Uma força de 350 polícias fechou ao trânsito durante toda a tarde o principal eixo viário da cidade, do Campo Pequeno aos Restauradores, e assegurou a ordem, detendo e revistando pessoas que transportavam volumes considerados suspeitos.
A procissão, uma iniciativa do Congresso Internacional para a Nova Evangelização, era aberta, numa impressionante manifestação de laicidade, por um destacamento da Guarda Nacional Republicana montada a cavalo. Seguiam-se os bombeiros, os bispos e uma luzida representação das forças vivas da cidade, encabeçada pelo sorridente Presidente da Câmara, Carmona Rodrigues.
A fechar, essa infindável multidão de gente que, embora não tenha fé bastante para ir à missa, alinha de bom-grado numa manifestação de rua a favor não se sabe bem de quê.
A hierarquia da Igreja Católica, hoje maioritariamente composta por gente que se declara dialogante e aberta ao mundo moderno, não parece consciente dos perigos que imponentes mobilizações como esta encerram. Cega pelo orgulho decorrente do êxito mediático da procissão, recusa-se a entender que a perversa associação entre os poderes religiosos e temporais ontem exibida forçosamente desencadeará reacções defensivas por parte dos defensores do Estado laico.
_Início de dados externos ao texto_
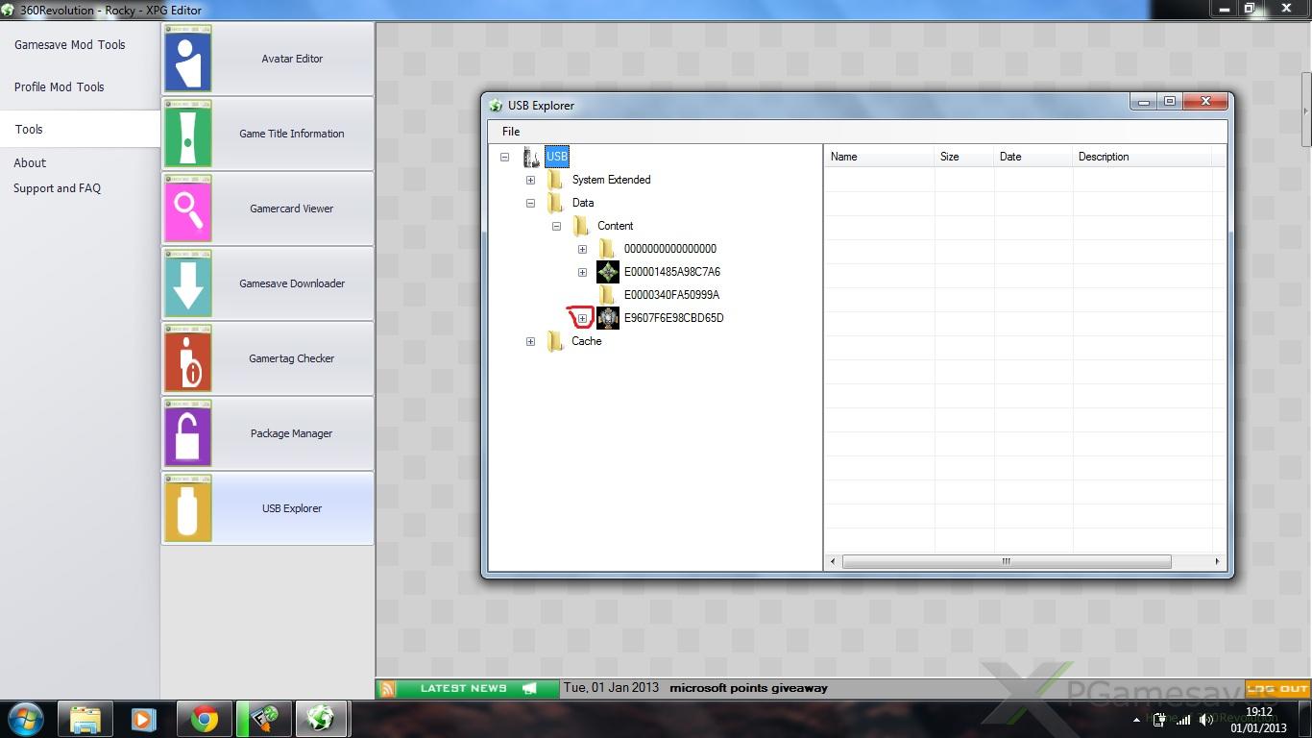Switch to Profile Mod Tools section
Viewport: 1312px width, 738px height.
(x=60, y=87)
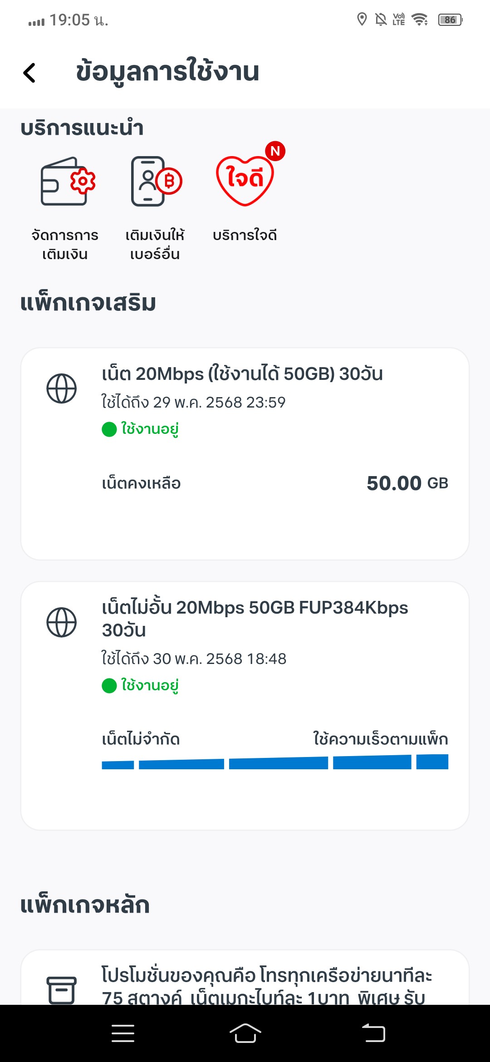Open the เน็ต 20Mbps (ใช้งานได้ 50GB) 30วัน title
The height and width of the screenshot is (1062, 490).
pos(242,374)
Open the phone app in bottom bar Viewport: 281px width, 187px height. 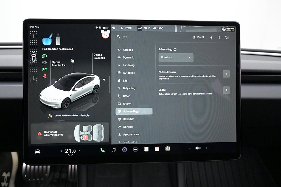pyautogui.click(x=102, y=150)
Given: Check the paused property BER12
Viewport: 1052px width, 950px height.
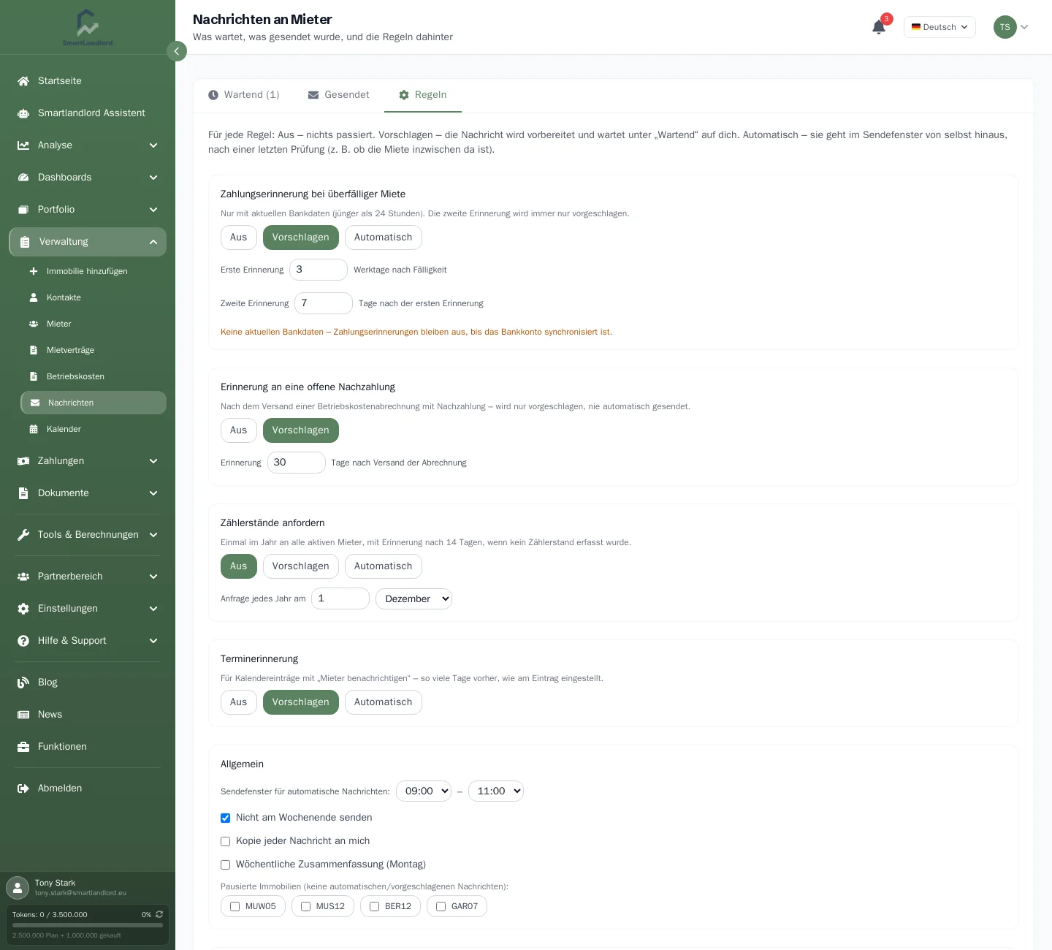Looking at the screenshot, I should tap(374, 906).
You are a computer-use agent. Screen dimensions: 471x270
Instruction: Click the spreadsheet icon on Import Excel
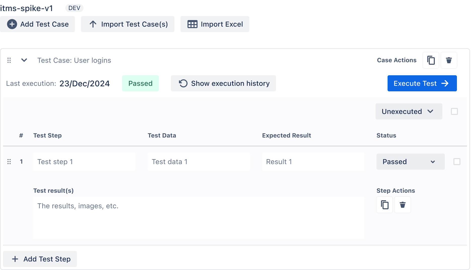point(192,24)
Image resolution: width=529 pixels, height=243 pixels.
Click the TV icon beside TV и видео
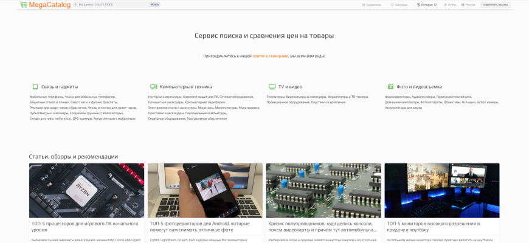click(272, 87)
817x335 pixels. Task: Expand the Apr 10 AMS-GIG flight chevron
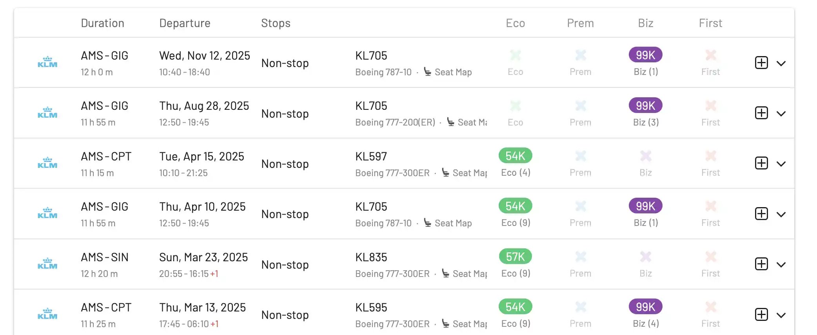tap(781, 215)
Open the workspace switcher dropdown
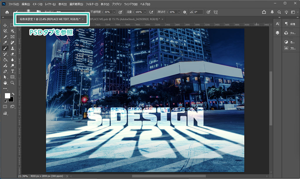This screenshot has height=179, width=300. click(294, 12)
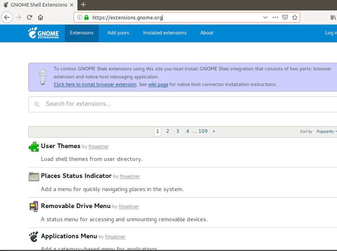Image resolution: width=337 pixels, height=251 pixels.
Task: Click the Removable Drive Menu icon
Action: (33, 207)
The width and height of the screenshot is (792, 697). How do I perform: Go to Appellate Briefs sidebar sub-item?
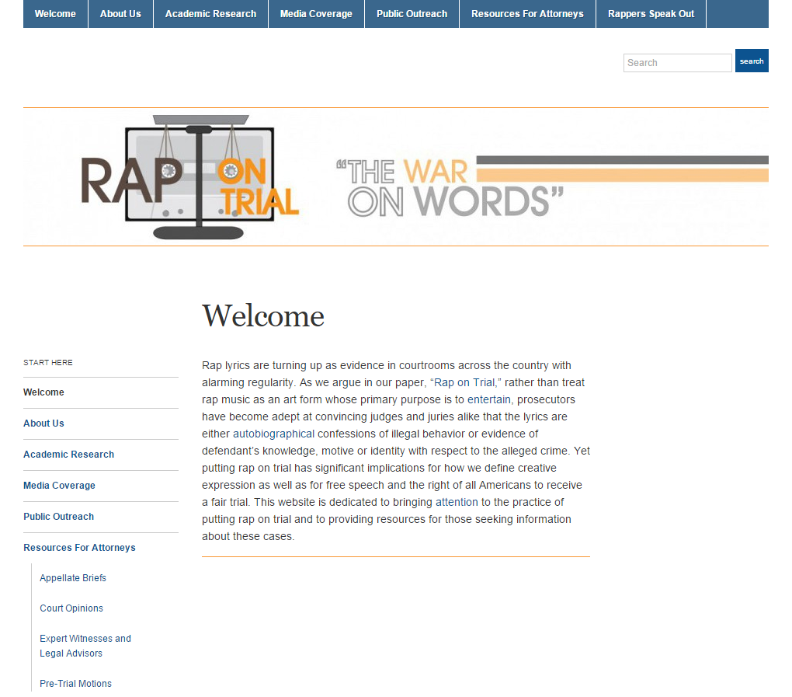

Nós sabemos que estas coisas se passam todos os dias no Portugal profundo, onde a separação das diversas ordens do poder sempre permaneceu letra morta. Mas alardear publicamente na capital esta doentia promiscuidade de que há séculos o nosso país padece nem honra a Igreja nem nos deixa tranquilos.
Depois, não se queixem de anti-clericalismo.